Cette fois, ils se sont retrouvés au
cœur même du drame, avec les enregistrements des caméras-piétons portées
par les quatre policiers qui, le 25 mai à Minneapolis, ont voulu
arrêter George Floyd, soupçonné d’avoir écoulé un faux billet de vingt
dollars dans une épicerie.
« Ne me faites pas ça »
En
juillet, la justice avait autorisée les médias à visionner ces vidéos,
sans les enregistrer ni les publier. Elles étaient donc restées assez
confidentielles. Sur ces films, les suppliques du quadragénaire noir se
font plus personnelles : « S’il vous plait, ne me tirez pas dessus », « Je
ne suis pas mauvais », « Ne me faites pas ça », « Vous me faites peur »,
dit-il aux agents, en assurant « être claustrophobe » quand ils essaient
de le faire monter dans leur véhicule.
Face à
sa résistance, ces hommes en uniforme le clouent au sol et le plus
expérimenté d’entre eux, Derek Chauvin, s’installe, un genou sur son
cou.
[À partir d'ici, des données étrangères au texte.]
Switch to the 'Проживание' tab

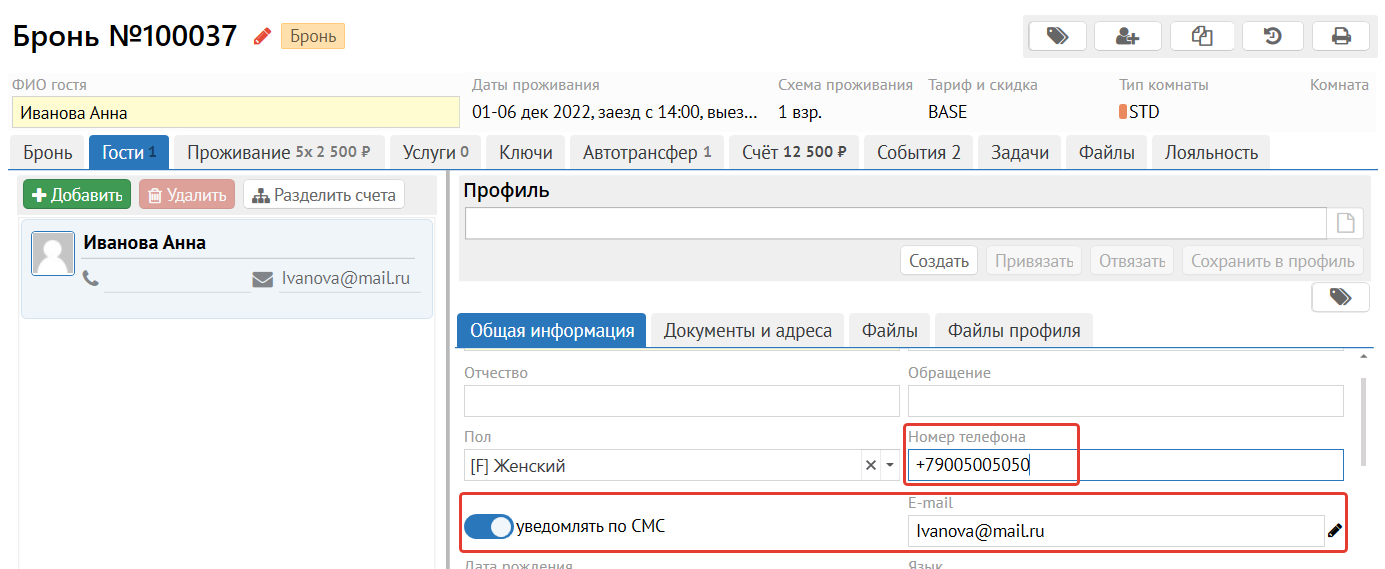(278, 153)
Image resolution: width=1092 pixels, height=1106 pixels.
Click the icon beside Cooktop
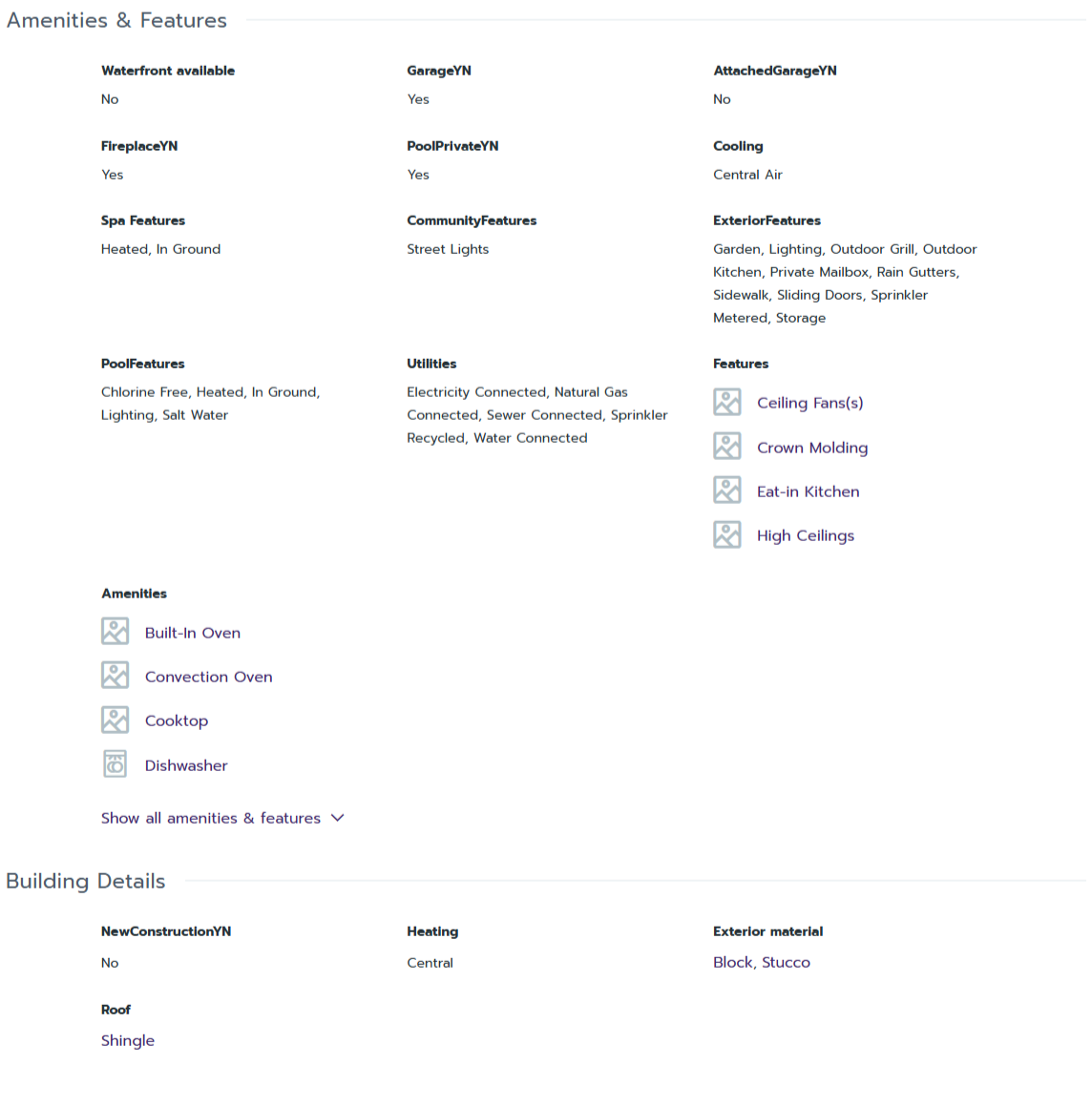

Il conservera cette position pendant plus de neuf minutes, ce qui
lui vaut d’être jugé pour meurtre.
Ce policier
blanc de 45 ans, dont 19 au service de la police de Minneapolis, a
maintenu sa pression même quand ses collègues ont noté que George Floyd
« s’était évanoui » et n’avait « plus de pouls », ont confirmé les vidéos
des caméras-piétons.
« Curiosité »
L’accusation
s’est également appuyée mercredi sur des caméras de surveillance
installées dans l’épicerie Cup Foods pour raconter les moments qui ont
précédé l’intervention des policiers.
À
la barre des témoins, un jeune caissier, Christopher Martin, a raconté
avoir vendu un paquet de cigarettes à George Floyd, qui a payé avec un
billet de vingt dollars. « J’ai vu un pigment bleu (…), j’ai trouvé ça
bizarre et j’ai pensé qu’il était faux », a raconté le jeune homme noir
de 19 ans, visiblement nerveux.
Dans ce
magasin, si un employé encaisse un faux billet, la somme est retirée de
son salaire. Christopher Martin l’a accepté mais, « après réflexion », il
en a parlé à son responsable, qui lui a ordonné de demander à George
Floyd de revenir. Le quadragénaire étant resté dans un véhicule garé
devant la supérette, le jeune caissier et des collègues sont sortis pour
lui parler. Mais ils ne sont pas parvenus à le convaincre et un des
employés du magasin a fini par appeler la police.
La
suite a été racontée par Charles McMillian, un homme noir de 61 ans
qui, passant par là en voiture, s’est arrêté « par curiosité ». Deux
agents ont d’abord pointé une arme sur George Floyd pour le faire sortir
de sa voiture, lui ont mis des menottes et l’ont ramené vers leur
véhicule, a-t-il raconté.
« Maman, je t’aime » Charles
McMillian a alors entamé un dialogue avec George Floyd, qui refusait de
monter dans la voiture de police. « Je lui ai dit d’obéir, qu’il ne
pouvait pas gagner », a raconté le sexagénaire. Les agents, désormais
quatre, finissent par plaquer le quadragénaire au sol qui se fait de
plus en plus suppliant. « Je ne peux pas respirer, j’ai mal au ventre »,
« Maman, je t’aime », l’entend-on prononcer sur un enregistrement.
À
la vue de ce film, Charles McMillan, qui avait jusque-là gardé sa
contenance, a éclaté en sanglots. « Je me sentais tellement
impuissant… », a-t-il soufflé, avant que le juge n’interrompe
l’audience pour lui laisser le temps de reprendre ses esprits.
Sur
une autre vidéo, on voit Christopher Martin sorti du magasin pour
suivre la scène. Effaré, il a les mains sur sa tête. Interrogé sur ses
sentiments à ce moment-là, il a répondu, la voix étranglée par l’émotion
: « De l’incrédulité et de la culpabilité. » « Si je n’avais pas pris le
billet, tout ça aurait pu être évité. »
Le
procès de Derek Chauvin, qui plaide non coupable, doit durer jusqu’à la
fin avril et le verdict sera rendu dans la foulée. Ses trois
ex-collègues Alexander Kueng, Thomas Lane et Tou Thao, seront jugés en
août pour « complicité de meurtre ».